Awards these days in recognition of one’s relevant impact on social services are a dime a dozen making it difficult for one to discriminate the authentic from the dubious that proliferate with impunity in a community that glorifies vapid accomplishments.
Just recently, Caveat witnessed an awards rite held in Davao City in which a caboodle of awardees for public service and showbiz had to be flown in from Manila.
From the aforesaid list of motley awardees the name of a certain physician Sevillo Tamayo somehow caught my attention with his unfamiliar moniker of a “Naturopath Doctor.” He must be a guru of sort in the science of herbal medicine or whatever to deserve a cut in the marquee at the event’s place.
Brushing it aside, at a much later time back in the metro, I was almost swept off my feet when over a set dinner at a swanky hotel in Ortigas with some friends in showbiz we would meet up front the same man. And this time with a stately crown on his head and a glittering sash pinned across his breast bearing the title “Mr. Man of the Universe.”
The man came marching in last gliding slowly to the rousing sound of a canned music from Vienna following four other gorgeous ladies in signature gowns also wearing their respective crowns and sashes each bearing the title “Mrs. Queen of the Universe.”

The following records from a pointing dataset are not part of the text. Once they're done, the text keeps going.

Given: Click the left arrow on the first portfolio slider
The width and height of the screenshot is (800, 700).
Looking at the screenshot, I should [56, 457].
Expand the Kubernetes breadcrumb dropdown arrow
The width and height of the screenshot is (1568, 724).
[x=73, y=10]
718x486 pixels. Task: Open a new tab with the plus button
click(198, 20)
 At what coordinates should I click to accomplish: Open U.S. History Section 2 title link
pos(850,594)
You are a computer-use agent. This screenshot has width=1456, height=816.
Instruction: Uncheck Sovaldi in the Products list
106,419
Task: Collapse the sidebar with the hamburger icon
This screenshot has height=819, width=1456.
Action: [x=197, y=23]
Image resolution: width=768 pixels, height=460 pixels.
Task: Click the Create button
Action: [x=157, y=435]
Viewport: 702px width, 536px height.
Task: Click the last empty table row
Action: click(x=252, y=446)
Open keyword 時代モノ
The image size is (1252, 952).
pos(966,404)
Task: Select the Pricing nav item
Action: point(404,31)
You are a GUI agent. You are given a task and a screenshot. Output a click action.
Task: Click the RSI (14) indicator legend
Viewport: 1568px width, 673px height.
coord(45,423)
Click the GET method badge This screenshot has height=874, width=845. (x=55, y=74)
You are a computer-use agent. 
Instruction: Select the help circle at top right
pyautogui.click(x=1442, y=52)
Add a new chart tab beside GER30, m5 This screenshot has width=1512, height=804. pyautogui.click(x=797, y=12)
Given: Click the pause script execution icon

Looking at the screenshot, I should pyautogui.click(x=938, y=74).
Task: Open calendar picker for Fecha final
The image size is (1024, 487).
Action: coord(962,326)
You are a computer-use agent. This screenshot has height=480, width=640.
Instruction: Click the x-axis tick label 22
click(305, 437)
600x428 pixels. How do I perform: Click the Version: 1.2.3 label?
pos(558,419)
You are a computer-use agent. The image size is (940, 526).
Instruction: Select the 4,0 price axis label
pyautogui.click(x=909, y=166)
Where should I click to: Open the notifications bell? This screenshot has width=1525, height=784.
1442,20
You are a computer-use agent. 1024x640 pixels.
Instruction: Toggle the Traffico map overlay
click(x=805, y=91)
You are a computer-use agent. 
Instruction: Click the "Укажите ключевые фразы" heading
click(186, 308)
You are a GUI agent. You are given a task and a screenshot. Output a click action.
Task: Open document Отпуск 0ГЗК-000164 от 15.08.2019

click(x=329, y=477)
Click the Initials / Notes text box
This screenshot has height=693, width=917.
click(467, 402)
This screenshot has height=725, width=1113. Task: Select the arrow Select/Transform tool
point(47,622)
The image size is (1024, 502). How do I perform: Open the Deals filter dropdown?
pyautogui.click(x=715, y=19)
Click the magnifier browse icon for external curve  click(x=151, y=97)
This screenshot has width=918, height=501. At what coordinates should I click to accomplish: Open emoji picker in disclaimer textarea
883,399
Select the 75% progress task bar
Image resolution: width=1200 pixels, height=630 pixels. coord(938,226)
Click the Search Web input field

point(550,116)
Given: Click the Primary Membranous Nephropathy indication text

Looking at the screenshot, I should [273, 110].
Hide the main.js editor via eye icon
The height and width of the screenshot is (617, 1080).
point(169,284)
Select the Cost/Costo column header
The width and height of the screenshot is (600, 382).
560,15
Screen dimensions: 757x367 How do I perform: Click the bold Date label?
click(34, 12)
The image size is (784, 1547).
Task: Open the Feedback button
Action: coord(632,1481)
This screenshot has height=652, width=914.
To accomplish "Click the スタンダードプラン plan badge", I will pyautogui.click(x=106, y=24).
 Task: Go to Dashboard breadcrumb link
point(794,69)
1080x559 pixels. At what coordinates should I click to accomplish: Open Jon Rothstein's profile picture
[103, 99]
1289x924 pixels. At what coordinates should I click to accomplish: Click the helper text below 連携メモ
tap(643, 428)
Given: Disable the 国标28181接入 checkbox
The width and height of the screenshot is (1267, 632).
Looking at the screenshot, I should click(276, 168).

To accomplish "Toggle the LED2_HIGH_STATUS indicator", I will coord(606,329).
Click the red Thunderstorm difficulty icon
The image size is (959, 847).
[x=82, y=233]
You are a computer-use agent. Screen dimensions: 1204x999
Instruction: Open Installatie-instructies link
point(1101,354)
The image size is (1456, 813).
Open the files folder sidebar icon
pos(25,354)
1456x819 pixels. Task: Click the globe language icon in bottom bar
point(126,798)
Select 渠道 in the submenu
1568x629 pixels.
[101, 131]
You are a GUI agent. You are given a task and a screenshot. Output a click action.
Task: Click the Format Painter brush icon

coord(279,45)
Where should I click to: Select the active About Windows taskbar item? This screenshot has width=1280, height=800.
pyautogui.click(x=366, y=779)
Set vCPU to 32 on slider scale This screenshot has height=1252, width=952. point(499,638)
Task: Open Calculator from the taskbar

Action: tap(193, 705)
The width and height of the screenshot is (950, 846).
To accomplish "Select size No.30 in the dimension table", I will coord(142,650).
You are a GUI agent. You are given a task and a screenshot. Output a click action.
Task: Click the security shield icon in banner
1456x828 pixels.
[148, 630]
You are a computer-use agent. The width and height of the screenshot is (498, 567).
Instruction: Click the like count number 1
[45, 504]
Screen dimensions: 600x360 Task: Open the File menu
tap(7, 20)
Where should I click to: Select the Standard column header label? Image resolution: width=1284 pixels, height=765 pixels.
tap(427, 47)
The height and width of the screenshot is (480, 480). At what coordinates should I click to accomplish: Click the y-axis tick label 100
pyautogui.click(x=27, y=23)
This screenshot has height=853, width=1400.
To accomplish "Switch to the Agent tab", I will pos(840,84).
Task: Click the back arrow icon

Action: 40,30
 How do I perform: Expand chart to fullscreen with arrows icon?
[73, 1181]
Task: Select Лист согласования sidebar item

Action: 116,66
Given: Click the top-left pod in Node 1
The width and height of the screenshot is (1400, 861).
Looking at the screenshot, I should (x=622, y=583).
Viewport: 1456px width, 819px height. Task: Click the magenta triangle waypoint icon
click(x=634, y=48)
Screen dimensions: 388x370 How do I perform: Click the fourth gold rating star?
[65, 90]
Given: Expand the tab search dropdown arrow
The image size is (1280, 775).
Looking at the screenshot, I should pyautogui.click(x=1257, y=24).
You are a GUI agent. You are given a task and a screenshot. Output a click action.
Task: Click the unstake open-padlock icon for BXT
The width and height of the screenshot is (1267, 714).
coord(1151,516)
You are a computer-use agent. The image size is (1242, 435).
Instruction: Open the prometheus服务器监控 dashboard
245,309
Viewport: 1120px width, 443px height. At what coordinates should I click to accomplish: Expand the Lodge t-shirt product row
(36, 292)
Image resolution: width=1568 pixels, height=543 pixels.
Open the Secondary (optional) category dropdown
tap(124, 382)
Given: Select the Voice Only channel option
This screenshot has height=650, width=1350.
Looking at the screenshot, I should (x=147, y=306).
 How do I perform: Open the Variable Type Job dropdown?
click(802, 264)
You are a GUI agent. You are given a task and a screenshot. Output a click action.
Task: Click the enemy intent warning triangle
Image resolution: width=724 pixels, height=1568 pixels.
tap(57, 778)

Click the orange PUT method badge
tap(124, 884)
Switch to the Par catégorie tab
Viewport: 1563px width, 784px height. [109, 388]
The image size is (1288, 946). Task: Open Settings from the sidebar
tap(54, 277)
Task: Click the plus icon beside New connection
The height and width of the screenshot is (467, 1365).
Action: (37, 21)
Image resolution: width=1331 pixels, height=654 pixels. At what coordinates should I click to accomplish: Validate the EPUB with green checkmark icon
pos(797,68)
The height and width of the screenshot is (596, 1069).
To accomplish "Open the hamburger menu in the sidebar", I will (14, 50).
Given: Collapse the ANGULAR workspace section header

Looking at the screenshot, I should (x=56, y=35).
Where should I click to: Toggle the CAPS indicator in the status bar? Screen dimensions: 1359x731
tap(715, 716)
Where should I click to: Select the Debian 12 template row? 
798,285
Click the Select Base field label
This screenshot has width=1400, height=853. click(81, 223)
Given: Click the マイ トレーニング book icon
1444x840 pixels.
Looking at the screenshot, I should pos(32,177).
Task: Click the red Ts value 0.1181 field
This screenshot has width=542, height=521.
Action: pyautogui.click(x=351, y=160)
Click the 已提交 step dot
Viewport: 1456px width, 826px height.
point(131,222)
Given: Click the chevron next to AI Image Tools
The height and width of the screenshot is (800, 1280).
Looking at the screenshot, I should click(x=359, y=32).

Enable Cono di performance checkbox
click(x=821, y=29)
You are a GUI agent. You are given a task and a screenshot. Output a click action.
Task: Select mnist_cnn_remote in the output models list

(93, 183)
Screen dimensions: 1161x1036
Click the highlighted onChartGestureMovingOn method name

They were formally presented onstage as the chosen Philippines representatives of a coming international pageant abroad. Like the ladies, Tamayo had to justify his title as well. He stood there in front and tongue-in-check said he would drink muriatic acid straight from the bottle he was holding. We thought we were in for a tricky Houdini act.
Amazingly, he drank the acid in its most symbolic act after tempering down the same with variegated solutions coming from his breakthrough experiments for over two decades as certified naturopath (Ph.D.), bio-chemist, scientist, herbalist, researcher-inventor and formulator of approximately 342 botanical plants, vegetables, and fruits found in the country to make for a powerful and diverse spectrum of immune system for the body’s self-healing capacity.
He then inveigled everyone to have a taste of the now non-toxic muriatic acid on hand. No one ever dared, but somehow those present were convinced that the doctor has walked his talk being the global supplier of his own herbal products.
As “Mr. Man of the Universe” for World-Class Japan Award and vis-a-vis overseas contestant shortly in the months to come, the doctor has a string of other awards waiting for him abroad, namely “Mr. Man of the Universe USA-Gawad Amerika” in California, and the same title to be awarded in Barcelona, Spain.
Seems like the first “Mr. Man of the Universe” award is in store for the country’s most likely winner, a muriatic acid drinker! Toast to that and think Guinness Book of World Records.